Jakarta -PT Pertamina (Persero) mengaku terus merugi triliunan rupiah karena menjual murah elpiji 12 kg di bawah harga pasar. Bahkan bila harga harga elpiji 12 kg naik Rp 47.000 per tabung, Pertamina tetap rugi sekitar Rp 2,1 triliun/tahun. Apa alasan kerugian ini?
Berdasarkan data Pertamina, sejak 2007 pemerintah menggulirkan program konversi minyak tanah ke elpiji dengan tujuan mengubah pengguna minyak tanah yang mayoritas merupakan kalangan ekonomi lemah, menjadi pengguna elpiji.
"Pemerintah memperhitungkan akan mendapat penghematan dari sisi subsidi.

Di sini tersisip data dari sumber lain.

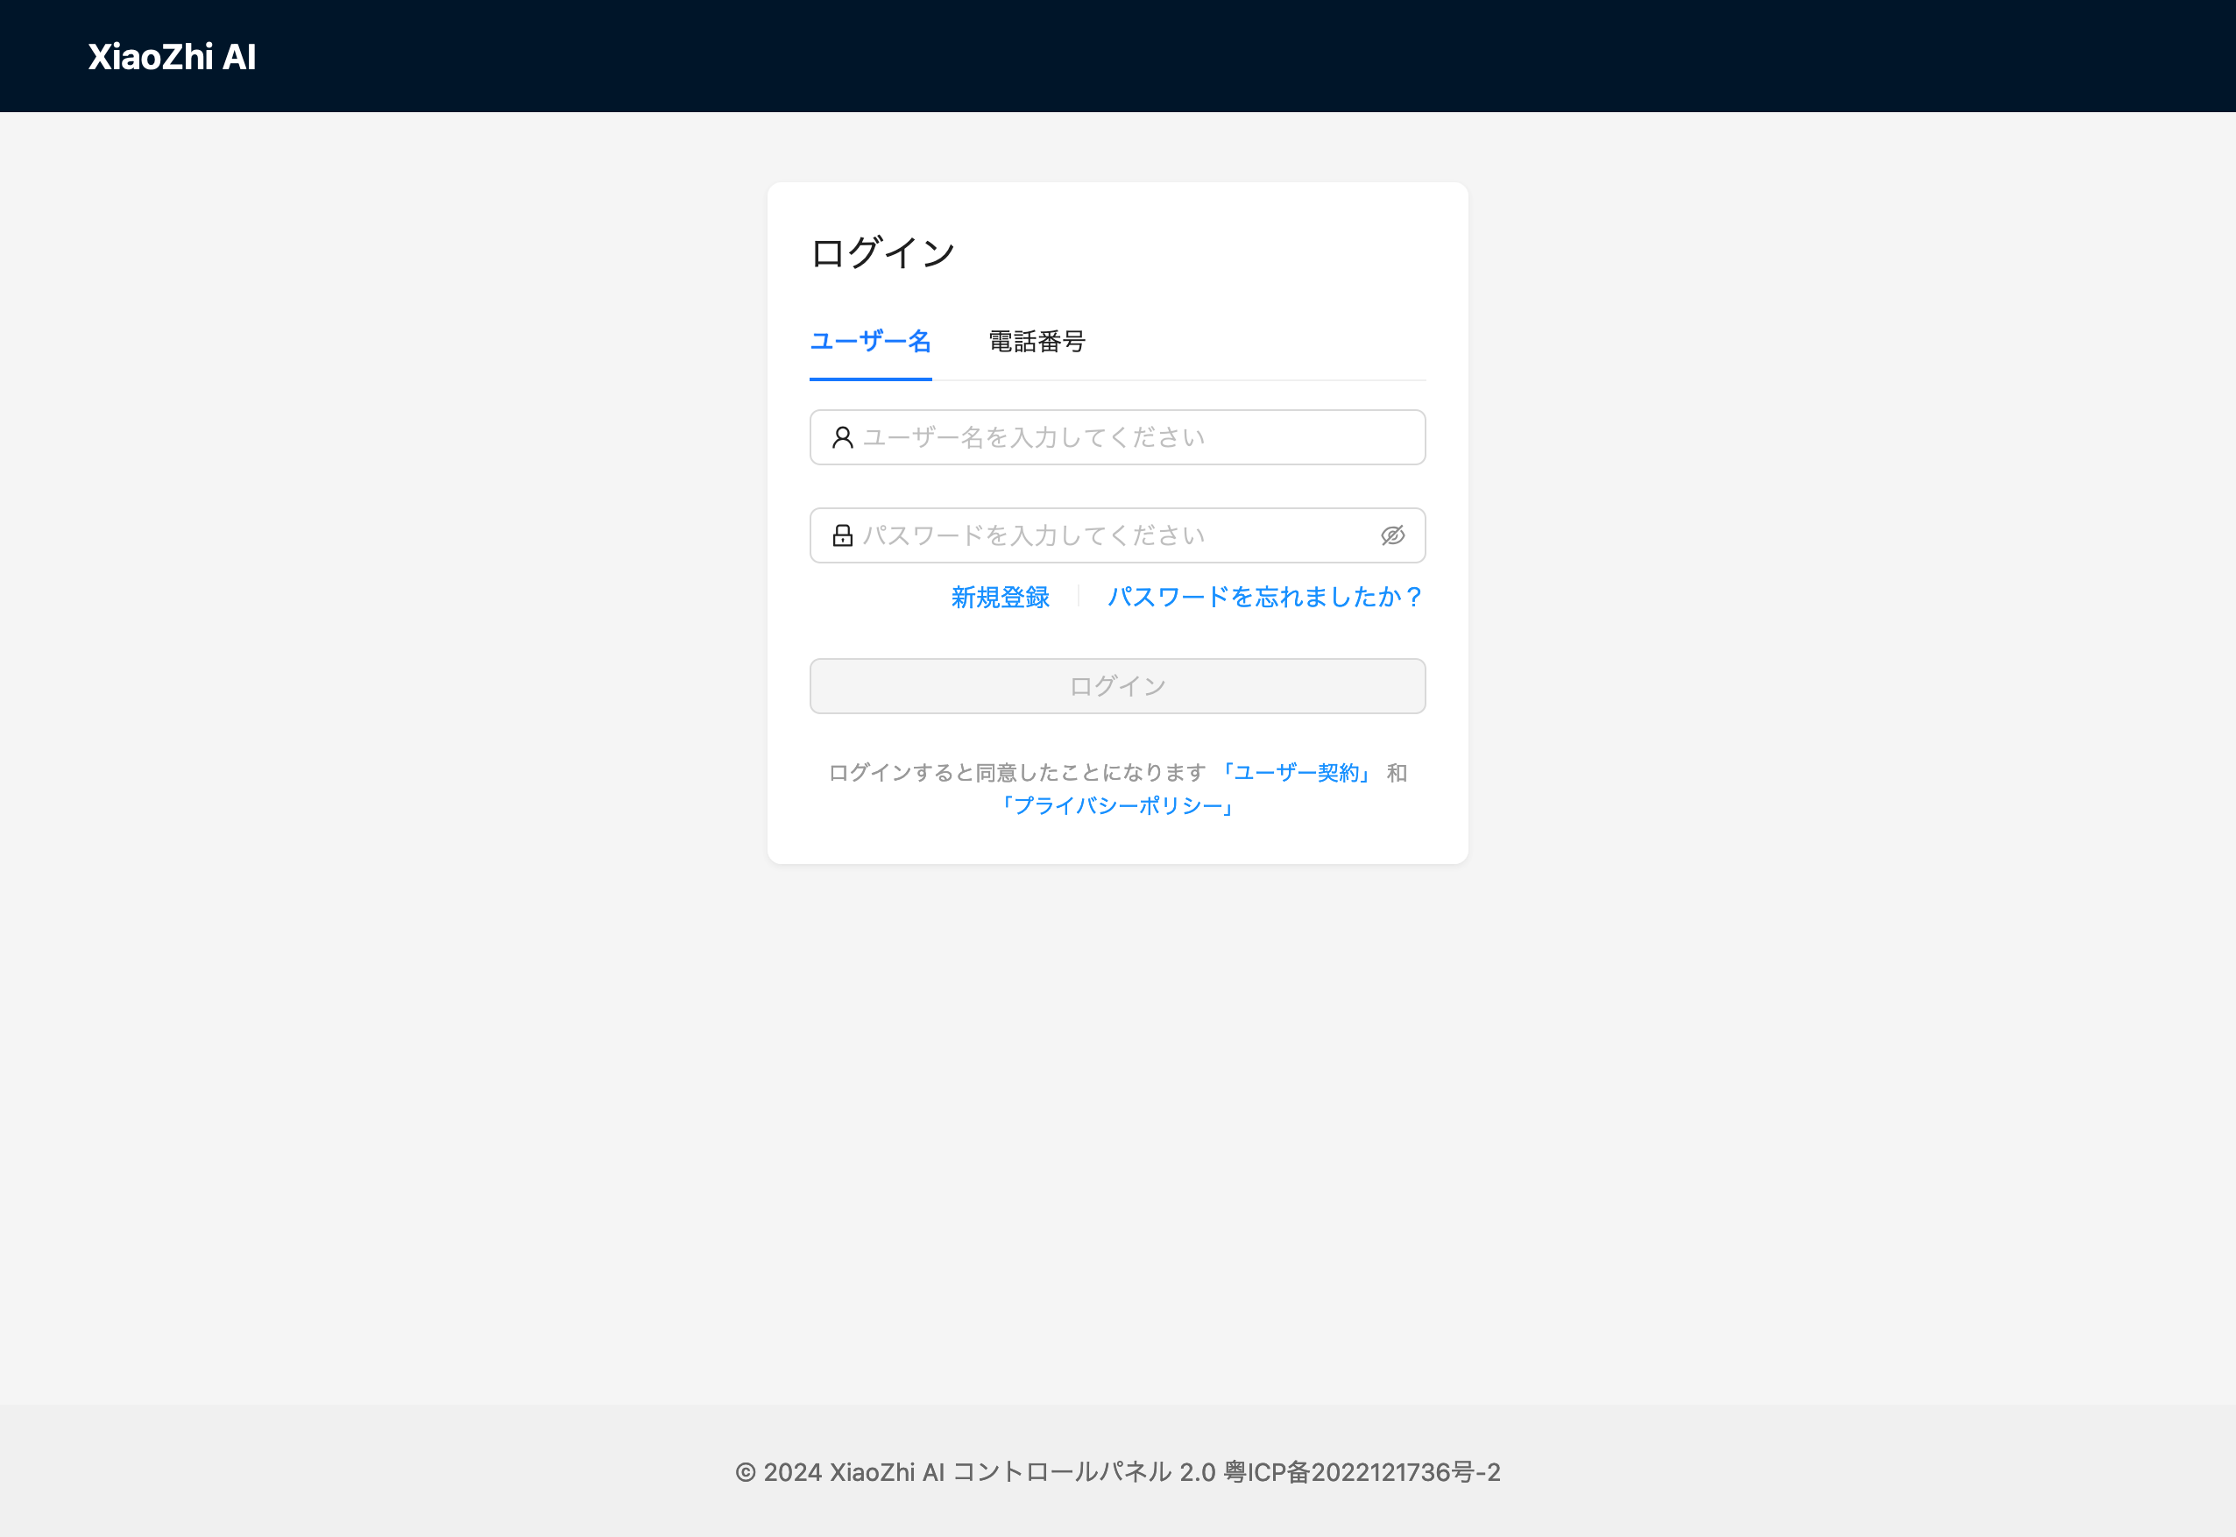Click the large ログイン heading title

[x=883, y=253]
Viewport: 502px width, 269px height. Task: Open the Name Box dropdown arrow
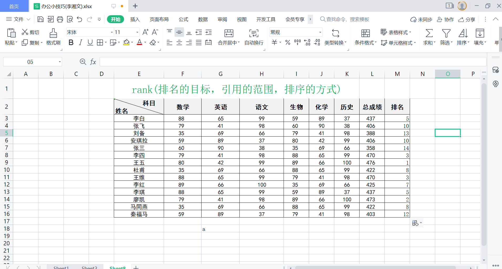pyautogui.click(x=60, y=62)
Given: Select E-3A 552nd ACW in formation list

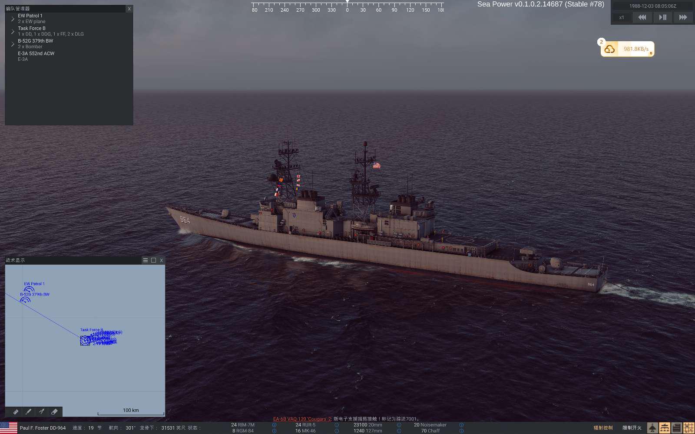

Elpiji untuk rumah tangga selama ini dikemas dalam 12 kg dibuat dalam kemasan yang lebih kecil 3 kg dengan pemberian subsidi," tulis data Pertamina yang dikutip detikFinance, Senin (6/1/2014).
Selama 6 tahun atau sejak 2008-2013, bisnis elpiji tabung 12 kg tercatat menyumbang kerugian hingga Rp 22 triliun. "Hal ini disebabkan oleh elpiji 12 kg yang sedianya diperuntukkan untuk masyarakat menengah ke atas harus dijual di bawah harga keekonominnya (harga pasar)," tulis data Pertamina.
Harga keekonomian elpiji 12 kg di 2013 lalu mencapai Rp 10.785 per kg, sementara pendapatan bersih Pertamina hanya sekitar Rp 4.944 per kg.
"Dengan konsumsi elpiji di 2013 sekitar 977 metrik ton (MT), diperkirakan tahun 2013 kerugian dari bisnis elpiji 12 kg mencapai Rp 5,7 triliun," tulis data Pertamina lagi.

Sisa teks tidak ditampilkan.